Task to carry out: In the excerpt on the British "Maritime Charter" of 1660, what was signed in London on July 3, 1815?
[start of Excerpt provided]
While the fundamental rules of the "Maritime Charter" of 1660 remained practically unimpaired, although in the succeeding years hundreds of regulating statutes were passed, breaks were made in the restrictive barriers of the code during the first third of the nineteenth century by the adoption of the principle of maritime reciprocity.[[N]] In 1815 (July 3) a convention establishing a "reciprocal liberty of commerce," between the "territories of Great Britain in Europe and those of the United States," was signed in London.[[O]] In 1824-1826 reciprocity treaties were entered into with various continental powers. In 1827 (August 6) the treaty of 1815 with the United States was renewed. In 1830 a treaty for regulating the commercial intercourse between the British colonial possessions and the United States was executed.[[P]] Under these conventions, repeatedly interrupted by British Orders in Council and by Presidents' proclamations,[[Q]] the trading intercourse between both countries was regulated till the abrogation of the code of 1660.
In 1844 an indirect move against the code was made, with the appointment of a committee of the House of Commons to inquire into the working of the reciprocal treaties and the condition of the mercantile marine of the country.[[R]]
At this period the competition of the United States in the overseas carrying trade of the world was hard pressing England. The Americans were building the best wooden ships, superior in model and seaworthiness, the fastest sailers. They were leading in shipbuilding. Much of the British shipping trade was carried on in American-built vessels. The splendid American clipper ships were almost monopolizing the carrying trade between Great Britain and the United States. Most of the shipping of the world was yet in wooden bottoms. Iron ships were in service, but iron-shipbuilding was in its infancy.
[end of Excerpt provided]
[start of Data extract]
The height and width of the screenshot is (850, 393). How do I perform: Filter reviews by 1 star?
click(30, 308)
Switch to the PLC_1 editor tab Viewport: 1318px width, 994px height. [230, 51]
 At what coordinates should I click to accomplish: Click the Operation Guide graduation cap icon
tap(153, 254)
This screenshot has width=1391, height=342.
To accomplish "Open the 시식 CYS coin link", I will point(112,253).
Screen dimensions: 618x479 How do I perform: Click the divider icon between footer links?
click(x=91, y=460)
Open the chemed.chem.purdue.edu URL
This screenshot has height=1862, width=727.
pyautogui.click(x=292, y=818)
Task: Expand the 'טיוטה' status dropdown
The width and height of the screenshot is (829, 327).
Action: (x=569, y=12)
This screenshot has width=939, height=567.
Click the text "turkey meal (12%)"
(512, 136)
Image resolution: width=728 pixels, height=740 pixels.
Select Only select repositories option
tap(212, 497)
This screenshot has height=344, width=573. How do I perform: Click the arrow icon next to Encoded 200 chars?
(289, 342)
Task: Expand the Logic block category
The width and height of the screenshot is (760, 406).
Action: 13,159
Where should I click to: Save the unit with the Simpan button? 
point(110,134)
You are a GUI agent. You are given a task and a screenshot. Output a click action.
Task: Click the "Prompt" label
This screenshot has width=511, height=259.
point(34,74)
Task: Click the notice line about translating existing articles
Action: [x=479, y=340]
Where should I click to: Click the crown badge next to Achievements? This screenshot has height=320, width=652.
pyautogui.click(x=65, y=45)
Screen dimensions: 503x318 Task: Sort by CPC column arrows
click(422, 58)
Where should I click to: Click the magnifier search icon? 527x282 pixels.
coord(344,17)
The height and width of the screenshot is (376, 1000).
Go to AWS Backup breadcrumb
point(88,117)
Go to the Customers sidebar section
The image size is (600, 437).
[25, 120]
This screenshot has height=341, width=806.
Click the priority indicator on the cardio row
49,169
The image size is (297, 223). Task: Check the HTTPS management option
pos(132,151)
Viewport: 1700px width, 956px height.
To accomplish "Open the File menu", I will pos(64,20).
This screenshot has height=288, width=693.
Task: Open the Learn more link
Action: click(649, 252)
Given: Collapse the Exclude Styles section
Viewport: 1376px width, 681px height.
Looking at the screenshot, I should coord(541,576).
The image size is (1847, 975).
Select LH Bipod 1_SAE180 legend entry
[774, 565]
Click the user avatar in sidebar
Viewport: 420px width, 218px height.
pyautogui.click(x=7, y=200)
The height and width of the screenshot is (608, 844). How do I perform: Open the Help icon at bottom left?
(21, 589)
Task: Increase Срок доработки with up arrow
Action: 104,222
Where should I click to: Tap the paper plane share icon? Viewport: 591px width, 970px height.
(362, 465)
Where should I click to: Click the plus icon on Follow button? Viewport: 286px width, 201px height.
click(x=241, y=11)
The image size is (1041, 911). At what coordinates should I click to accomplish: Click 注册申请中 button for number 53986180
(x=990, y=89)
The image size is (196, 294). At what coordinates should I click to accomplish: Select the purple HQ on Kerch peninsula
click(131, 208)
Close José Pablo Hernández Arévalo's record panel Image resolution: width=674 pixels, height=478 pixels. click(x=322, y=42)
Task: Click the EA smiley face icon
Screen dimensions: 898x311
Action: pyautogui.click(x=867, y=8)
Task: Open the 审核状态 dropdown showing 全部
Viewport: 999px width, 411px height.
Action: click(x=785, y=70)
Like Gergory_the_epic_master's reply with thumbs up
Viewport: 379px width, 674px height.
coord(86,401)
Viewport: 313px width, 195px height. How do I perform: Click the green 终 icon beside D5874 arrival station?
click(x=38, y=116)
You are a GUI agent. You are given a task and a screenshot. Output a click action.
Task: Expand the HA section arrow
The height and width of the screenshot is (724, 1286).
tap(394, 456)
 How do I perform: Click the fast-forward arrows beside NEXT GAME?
[end of Data extract]
Reply: A convention establishing a "reciprocal liberty of commerce" between the territories of Great Britain in Europe and those of the United States.